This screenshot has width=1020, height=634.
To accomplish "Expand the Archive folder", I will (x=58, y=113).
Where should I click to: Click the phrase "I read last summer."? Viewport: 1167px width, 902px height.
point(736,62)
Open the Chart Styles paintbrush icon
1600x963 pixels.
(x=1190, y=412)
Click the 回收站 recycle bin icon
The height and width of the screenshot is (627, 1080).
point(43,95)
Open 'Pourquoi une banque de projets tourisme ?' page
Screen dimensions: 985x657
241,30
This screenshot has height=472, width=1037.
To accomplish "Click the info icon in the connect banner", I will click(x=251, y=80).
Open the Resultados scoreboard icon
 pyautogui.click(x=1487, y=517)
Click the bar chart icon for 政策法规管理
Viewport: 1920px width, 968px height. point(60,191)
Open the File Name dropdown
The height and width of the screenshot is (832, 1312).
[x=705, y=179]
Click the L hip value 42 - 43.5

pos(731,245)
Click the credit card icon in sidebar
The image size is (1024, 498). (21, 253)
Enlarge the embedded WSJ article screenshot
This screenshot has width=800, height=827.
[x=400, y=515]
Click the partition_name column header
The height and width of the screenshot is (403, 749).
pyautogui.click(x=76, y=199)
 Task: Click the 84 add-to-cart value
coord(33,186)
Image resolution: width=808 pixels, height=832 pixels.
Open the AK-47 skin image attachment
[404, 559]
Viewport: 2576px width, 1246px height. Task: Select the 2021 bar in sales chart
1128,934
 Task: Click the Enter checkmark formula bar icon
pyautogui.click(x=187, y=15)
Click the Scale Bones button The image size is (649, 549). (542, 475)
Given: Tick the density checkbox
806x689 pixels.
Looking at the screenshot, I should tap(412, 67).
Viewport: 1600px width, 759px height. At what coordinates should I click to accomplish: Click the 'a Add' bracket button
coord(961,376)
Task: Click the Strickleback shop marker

* * *

When a line in the data holds the word "will", show that line.

To accomplish "Expand the Archive folder", I will (x=58, y=113).
To accomplish "Click the info icon in the connect banner", I will click(x=251, y=80).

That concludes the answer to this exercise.